The expected answer is every line of the material, reproduced exactly.

(Data supplied)

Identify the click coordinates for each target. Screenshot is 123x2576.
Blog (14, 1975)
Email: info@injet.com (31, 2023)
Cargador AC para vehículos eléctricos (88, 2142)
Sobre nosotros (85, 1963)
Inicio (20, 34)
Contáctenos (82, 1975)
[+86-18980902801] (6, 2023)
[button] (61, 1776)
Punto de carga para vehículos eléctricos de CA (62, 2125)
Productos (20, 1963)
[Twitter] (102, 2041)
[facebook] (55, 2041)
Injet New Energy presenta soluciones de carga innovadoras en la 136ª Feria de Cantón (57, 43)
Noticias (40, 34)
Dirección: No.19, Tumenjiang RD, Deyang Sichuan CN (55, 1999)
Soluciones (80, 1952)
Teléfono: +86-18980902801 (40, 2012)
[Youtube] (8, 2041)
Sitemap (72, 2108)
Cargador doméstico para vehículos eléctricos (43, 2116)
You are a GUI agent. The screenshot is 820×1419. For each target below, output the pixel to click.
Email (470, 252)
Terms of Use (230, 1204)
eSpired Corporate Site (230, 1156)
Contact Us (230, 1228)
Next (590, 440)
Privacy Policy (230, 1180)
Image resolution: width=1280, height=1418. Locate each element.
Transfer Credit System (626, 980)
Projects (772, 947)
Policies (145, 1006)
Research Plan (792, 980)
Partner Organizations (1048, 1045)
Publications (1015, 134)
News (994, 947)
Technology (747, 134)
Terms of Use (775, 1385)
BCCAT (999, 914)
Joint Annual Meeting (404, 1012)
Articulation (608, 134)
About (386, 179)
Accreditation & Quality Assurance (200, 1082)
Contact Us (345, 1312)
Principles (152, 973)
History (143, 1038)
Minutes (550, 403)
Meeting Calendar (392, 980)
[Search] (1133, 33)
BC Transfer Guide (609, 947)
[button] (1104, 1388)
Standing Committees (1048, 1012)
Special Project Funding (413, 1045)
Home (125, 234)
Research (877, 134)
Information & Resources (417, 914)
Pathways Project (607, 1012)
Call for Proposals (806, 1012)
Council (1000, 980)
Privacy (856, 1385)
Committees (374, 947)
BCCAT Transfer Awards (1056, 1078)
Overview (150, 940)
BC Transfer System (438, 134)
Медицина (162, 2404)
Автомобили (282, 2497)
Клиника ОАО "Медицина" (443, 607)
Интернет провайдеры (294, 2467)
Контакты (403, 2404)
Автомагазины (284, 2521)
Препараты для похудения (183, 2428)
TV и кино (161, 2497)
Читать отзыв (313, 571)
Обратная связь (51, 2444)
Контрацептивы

(End Data supplied)

- [Output below]
Identify the click coordinates for each target. Screenshot is 123x2576.
Blog (14, 1975)
Email: info@injet.com (31, 2023)
Cargador AC para vehículos eléctricos (88, 2142)
Sobre nosotros (85, 1963)
Inicio (20, 34)
Contáctenos (82, 1975)
[+86-18980902801] (6, 2023)
[button] (61, 1776)
Punto de carga para vehículos eléctricos de CA (62, 2125)
Productos (20, 1963)
[Twitter] (102, 2041)
[facebook] (55, 2041)
Injet New Energy presenta soluciones de carga innovadoras en la 136ª Feria de Cantón (57, 43)
Noticias (40, 34)
Dirección: No.19, Tumenjiang RD, Deyang Sichuan CN (55, 1999)
Soluciones (80, 1952)
Teléfono: +86-18980902801 (40, 2012)
[Youtube] (8, 2041)
Sitemap (72, 2108)
Cargador doméstico para vehículos eléctricos (43, 2116)
You are a GUI agent. The screenshot is 820×1419. For each target below, output the pixel to click.
Email (470, 252)
Terms of Use (230, 1204)
eSpired Corporate Site (230, 1156)
Contact Us (230, 1228)
Next (590, 440)
Privacy Policy (230, 1180)
Image resolution: width=1280, height=1418. Locate each element.
Transfer Credit System (626, 980)
Projects (772, 947)
Policies (145, 1006)
Research Plan (792, 980)
Partner Organizations (1048, 1045)
Publications (1015, 134)
News (994, 947)
Technology (747, 134)
Terms of Use (775, 1385)
BCCAT (999, 914)
Joint Annual Meeting (404, 1012)
Articulation (608, 134)
About (386, 179)
Accreditation & Quality Assurance (200, 1082)
Contact Us (345, 1312)
Principles (152, 973)
History (143, 1038)
Minutes (550, 403)
Meeting Calendar (392, 980)
[Search] (1133, 33)
BC Transfer Guide (609, 947)
[button] (1104, 1388)
Standing Committees (1048, 1012)
Special Project Funding (413, 1045)
Home (125, 234)
Research (877, 134)
Information & Resources (417, 914)
Pathways Project (607, 1012)
Call for Proposals (806, 1012)
Council (1000, 980)
Privacy (856, 1385)
Committees (374, 947)
BCCAT Transfer Awards (1056, 1078)
Overview (150, 940)
BC Transfer System (438, 134)
Медицина (162, 2404)
Автомобили (282, 2497)
Клиника ОАО "Медицина" (443, 607)
Интернет провайдеры (294, 2467)
Контакты (403, 2404)
Автомагазины (284, 2521)
Препараты для похудения (183, 2428)
TV и кино (161, 2497)
Читать отзыв (313, 571)
Обратная связь (51, 2444)
Контрацептивы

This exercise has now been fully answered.